Harmony Korine’s latest has received a fair deal of critical fanfare. To be honest, it was the sole factor that eventually persuaded me to give it a look; I’m not an enormous fan of his oeuvre, but fair play to those who find his work rewarding and challenging. I probably should have trusted my better instincts, as this deconstruction of a youth culture transfixed and tranquilised by sex, drugs, and gun culture surprises only with quite how bereft it is of substance.


To be highly cynical for a moment, Korine’s decision to manufacture this critique through the medium of four actresses (including his missus, 13 years his junior) clad, at best, in bikinis for the duration seems like your classic opportunistic method of making an artistic statement. It’s about something really significant, you know. It just happens that the means of communicating this message requires prodigious amounts of ripe young flesh to be bared.


The plot, such as it is, involves four empty-headed college girls (one of whom, Faith, Selena Gomez, is troubled by an unwholesomely religious home life) out to have some fun for spring break. Which it seems is when copious quantities of college kids gather on sun kissed Florida beaches for all manner of misbehaviour, indulgence and carnality. Three of them (Vanessa Hudgens’ Candy, Ashley Benson’s Brit and Mrs Rachel Korine’s Cotty,) get together the necessaries for the jaunt by robbing a local eating establishment, displaying the vigour of ones brought up on a diet of Tarantino movies.  Once they've reached their destination they have a jolly good time, accompanied by alternately thumping dance anthems (at their party parlours) and dreamy Cliff Martinez ambience (for post-raving dalliances). Much of the latter is accompanied by Faith’s slightly touched, idealised version of their jaunt; in itself this seems an attempt to homage the folksy charm of Malick’s Badlands. Then the quartet end up in the slammer, after a particularly hard night on the disco biscuits (actually, I’m not sure we see them indulging those), and are bailed out by self-styled white gangsta Alien (James Franco, enjoying himself immensely; there’s absolutely no way an audience could appreciate the actor’s performances as much as he himself does).

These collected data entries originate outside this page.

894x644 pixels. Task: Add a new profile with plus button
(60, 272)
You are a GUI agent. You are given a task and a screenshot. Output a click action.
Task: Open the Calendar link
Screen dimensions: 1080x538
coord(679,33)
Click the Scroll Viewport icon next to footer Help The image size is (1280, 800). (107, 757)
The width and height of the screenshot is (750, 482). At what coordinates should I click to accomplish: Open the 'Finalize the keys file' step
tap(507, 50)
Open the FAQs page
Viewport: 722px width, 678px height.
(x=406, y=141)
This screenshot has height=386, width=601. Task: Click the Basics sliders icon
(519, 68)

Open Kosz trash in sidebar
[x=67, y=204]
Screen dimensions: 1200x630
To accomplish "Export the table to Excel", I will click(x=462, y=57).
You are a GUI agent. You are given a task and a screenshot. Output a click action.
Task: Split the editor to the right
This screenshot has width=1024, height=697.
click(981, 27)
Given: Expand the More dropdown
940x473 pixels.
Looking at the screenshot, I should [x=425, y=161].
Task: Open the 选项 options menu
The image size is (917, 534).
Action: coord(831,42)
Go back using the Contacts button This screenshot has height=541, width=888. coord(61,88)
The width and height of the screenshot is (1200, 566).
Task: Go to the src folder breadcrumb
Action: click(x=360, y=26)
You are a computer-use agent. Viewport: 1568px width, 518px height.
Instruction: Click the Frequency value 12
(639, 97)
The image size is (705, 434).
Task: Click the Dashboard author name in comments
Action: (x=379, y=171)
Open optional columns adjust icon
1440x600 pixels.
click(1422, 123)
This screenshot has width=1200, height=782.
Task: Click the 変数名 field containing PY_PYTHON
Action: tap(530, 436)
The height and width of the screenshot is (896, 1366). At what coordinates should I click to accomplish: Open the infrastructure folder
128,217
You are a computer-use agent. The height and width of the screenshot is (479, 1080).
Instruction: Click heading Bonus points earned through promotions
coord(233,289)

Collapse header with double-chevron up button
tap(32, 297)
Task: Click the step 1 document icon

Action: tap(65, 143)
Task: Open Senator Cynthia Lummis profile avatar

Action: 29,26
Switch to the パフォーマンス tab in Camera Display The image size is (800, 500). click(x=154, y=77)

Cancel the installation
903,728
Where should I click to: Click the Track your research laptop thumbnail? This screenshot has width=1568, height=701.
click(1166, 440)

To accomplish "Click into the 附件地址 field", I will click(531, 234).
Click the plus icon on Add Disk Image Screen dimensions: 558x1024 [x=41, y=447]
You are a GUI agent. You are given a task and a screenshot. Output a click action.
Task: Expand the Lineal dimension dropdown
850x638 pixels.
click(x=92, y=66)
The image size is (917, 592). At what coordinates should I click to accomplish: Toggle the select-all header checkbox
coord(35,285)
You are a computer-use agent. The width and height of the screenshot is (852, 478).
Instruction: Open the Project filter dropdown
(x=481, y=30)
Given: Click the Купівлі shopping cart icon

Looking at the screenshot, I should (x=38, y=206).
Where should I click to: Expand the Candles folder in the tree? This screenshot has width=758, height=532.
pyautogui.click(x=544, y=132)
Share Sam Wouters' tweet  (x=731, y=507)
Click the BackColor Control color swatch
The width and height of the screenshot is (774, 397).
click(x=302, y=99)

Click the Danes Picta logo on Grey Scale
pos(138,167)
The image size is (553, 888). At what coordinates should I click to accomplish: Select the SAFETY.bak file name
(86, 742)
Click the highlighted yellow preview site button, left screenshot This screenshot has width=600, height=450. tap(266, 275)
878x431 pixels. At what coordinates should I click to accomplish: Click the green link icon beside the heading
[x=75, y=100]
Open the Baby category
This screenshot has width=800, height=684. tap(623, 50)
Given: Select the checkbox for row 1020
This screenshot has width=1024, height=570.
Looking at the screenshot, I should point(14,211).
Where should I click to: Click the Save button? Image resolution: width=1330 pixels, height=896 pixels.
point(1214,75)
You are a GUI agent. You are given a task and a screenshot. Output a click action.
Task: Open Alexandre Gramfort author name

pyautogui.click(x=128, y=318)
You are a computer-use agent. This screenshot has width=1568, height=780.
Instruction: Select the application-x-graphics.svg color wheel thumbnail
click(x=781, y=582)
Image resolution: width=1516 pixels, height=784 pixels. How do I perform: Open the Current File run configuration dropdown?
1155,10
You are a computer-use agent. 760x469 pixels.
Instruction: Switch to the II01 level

At which point Korine, after a mind-numbingly dull first half hour, at least has someone animated to secure our attention. Franco, no doubt improvising like a maniac, pronounces his peace-loving, gun-toting agenda with a rhetoric that quickly grows tiresome (there’s only so much of him exclaiming “Look at my shit” one can take, however ironically conceived). Of course he watches Scarface on repeat. Ever since New Jack City the film has been a meta-reference of a meta-reference. And a Britney Spears song is the very definition of “inspiring”. It’s not really all that clever, y’all.  It isn’t long before Faith heads home, because “I have a really bad feeling about this”. If only Gomez had such prescience before signing on to Korine’s mentally challenged minorpiece.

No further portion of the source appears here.